During the reabsorption phase, the baby’s body is breaking down a pool of trapped red blood cells. As those cells break apart, they release bilirubin, the same yellow pigment that causes newborn jaundice. A large cephalohematoma can release enough bilirubin to push levels higher than normal, so your baby’s care team will monitor for signs of jaundice, particularly yellowing of the skin or eyes, in the days and weeks after birth.
Treatment and Management
The standard approach is observation. The bump is left alone and allowed to reabsorb naturally. Draining it with a needle (aspiration) is generally avoided because puncturing the collection introduces a risk of infection into a space that would otherwise heal safely on its own. Rubbing or massaging the bump can also worsen the bleeding and should be avoided.

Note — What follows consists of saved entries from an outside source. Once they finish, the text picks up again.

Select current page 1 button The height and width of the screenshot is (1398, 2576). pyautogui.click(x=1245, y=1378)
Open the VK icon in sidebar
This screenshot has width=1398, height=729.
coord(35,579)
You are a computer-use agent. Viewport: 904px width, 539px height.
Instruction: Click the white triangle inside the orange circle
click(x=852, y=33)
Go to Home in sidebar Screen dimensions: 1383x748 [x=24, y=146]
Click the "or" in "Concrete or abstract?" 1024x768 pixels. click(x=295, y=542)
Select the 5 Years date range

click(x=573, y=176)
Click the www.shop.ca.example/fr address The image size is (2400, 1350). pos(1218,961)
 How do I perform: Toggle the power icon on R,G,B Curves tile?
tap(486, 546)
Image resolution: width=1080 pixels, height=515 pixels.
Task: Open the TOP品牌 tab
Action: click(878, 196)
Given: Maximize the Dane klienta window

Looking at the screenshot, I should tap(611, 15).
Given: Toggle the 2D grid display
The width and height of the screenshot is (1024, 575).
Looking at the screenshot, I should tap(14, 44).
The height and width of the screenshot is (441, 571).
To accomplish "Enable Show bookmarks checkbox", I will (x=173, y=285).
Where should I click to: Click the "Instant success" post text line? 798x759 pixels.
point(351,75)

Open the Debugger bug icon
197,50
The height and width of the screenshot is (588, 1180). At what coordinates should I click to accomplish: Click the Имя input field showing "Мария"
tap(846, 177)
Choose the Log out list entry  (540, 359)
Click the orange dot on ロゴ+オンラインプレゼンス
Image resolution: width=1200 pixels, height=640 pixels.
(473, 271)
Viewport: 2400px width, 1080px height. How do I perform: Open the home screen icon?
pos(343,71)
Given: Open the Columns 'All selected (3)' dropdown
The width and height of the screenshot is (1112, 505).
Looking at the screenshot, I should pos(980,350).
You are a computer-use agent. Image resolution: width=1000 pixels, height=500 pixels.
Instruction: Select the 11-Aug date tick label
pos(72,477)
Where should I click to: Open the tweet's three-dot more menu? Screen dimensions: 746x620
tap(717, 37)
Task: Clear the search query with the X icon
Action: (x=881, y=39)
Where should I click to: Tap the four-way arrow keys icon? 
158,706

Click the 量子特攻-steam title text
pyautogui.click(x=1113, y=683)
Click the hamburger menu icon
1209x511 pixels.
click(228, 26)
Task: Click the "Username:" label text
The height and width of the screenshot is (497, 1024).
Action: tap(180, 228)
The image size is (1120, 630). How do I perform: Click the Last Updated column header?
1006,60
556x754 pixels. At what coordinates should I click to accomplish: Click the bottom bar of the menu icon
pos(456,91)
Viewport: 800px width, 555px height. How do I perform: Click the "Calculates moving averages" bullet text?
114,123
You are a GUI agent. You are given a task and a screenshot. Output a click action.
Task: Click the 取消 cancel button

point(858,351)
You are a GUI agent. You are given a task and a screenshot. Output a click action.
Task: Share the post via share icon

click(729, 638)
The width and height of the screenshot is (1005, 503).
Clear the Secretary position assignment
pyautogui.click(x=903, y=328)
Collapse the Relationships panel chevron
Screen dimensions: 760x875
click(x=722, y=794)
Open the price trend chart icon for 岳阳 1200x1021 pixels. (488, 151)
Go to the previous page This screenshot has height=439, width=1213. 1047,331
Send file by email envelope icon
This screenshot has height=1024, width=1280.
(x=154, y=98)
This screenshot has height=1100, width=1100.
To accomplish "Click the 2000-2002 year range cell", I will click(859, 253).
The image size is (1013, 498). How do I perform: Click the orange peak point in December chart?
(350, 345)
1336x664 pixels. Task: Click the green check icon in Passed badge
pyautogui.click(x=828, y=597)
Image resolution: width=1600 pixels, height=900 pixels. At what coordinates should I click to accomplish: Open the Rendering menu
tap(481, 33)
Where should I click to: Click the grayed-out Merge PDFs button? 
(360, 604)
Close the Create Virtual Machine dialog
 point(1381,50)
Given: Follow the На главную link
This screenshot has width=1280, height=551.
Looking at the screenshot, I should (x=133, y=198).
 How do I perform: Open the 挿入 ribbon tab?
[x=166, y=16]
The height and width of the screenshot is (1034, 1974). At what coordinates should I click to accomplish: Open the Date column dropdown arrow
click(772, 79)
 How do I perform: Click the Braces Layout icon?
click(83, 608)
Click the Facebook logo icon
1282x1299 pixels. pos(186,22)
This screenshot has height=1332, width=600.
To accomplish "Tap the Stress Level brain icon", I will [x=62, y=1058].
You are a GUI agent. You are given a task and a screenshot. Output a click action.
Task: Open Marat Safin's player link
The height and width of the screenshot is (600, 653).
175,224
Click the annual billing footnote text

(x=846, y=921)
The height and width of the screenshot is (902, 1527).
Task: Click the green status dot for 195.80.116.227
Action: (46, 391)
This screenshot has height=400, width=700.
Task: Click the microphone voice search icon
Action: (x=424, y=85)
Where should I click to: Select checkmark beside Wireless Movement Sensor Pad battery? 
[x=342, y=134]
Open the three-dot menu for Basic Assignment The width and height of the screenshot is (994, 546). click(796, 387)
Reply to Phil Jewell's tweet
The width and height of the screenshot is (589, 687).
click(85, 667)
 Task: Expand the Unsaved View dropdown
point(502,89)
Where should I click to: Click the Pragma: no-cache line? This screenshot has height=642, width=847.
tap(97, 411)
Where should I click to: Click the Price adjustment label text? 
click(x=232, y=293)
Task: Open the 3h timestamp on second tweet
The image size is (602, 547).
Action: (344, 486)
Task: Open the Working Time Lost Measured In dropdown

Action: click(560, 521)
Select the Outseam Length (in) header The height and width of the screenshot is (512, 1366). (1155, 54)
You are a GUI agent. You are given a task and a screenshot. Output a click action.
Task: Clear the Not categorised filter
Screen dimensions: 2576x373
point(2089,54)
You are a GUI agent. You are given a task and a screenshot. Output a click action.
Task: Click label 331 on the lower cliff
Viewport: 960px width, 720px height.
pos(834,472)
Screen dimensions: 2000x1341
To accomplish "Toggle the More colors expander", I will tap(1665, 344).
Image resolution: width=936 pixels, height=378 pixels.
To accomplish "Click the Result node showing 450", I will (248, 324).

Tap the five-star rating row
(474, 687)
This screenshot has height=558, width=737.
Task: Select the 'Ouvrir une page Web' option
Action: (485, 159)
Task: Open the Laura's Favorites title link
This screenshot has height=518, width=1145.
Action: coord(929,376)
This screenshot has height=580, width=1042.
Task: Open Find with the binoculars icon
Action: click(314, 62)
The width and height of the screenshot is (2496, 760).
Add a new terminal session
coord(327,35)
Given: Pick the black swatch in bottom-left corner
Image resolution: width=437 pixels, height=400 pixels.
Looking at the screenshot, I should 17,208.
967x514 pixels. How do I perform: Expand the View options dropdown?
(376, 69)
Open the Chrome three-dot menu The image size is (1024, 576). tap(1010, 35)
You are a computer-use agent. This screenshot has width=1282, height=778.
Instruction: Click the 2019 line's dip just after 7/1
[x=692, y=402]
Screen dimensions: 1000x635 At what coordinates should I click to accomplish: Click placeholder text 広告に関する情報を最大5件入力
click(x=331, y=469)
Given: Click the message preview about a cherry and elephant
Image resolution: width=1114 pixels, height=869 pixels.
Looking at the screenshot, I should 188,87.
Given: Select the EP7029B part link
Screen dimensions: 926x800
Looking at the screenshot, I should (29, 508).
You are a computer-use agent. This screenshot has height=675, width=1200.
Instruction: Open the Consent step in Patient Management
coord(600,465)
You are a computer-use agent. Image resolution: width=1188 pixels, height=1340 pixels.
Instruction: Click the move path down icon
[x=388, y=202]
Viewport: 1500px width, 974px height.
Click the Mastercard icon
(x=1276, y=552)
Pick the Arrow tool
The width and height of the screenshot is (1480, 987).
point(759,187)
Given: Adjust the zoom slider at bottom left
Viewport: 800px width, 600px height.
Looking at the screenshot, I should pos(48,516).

In rare cases, the calcium shell that forms around the edges doesn’t fully dissolve, and the bump hardens permanently. This is called a calcified cephalohematoma. A 25-year review at one institution found 81 children with calcified cephalohematomas, and 33 of them needed surgery to correct the resulting skull deformity. This is uncommon, though, and surgery is only considered when the hardened bump creates a noticeable cosmetic issue that won’t improve on its own.
What to Watch For
While most cephalohematomas are harmless, a few signs suggest something more is going on. Contact your baby’s provider if the bump is growing rapidly after the first few days, if the skin over it becomes red or warm to the touch (which could signal infection), or if your baby seems unusually sleepy, is feeding poorly, or looks increasingly yellow. These could indicate complications like infection, anemia from blood loss, or jaundice that needs treatment.
A cephalohematoma that remains soft and stable, even if it looks large, is generally following the expected course. The hardening at the edges that happens over the first few weeks is part of normal healing, not a warning sign.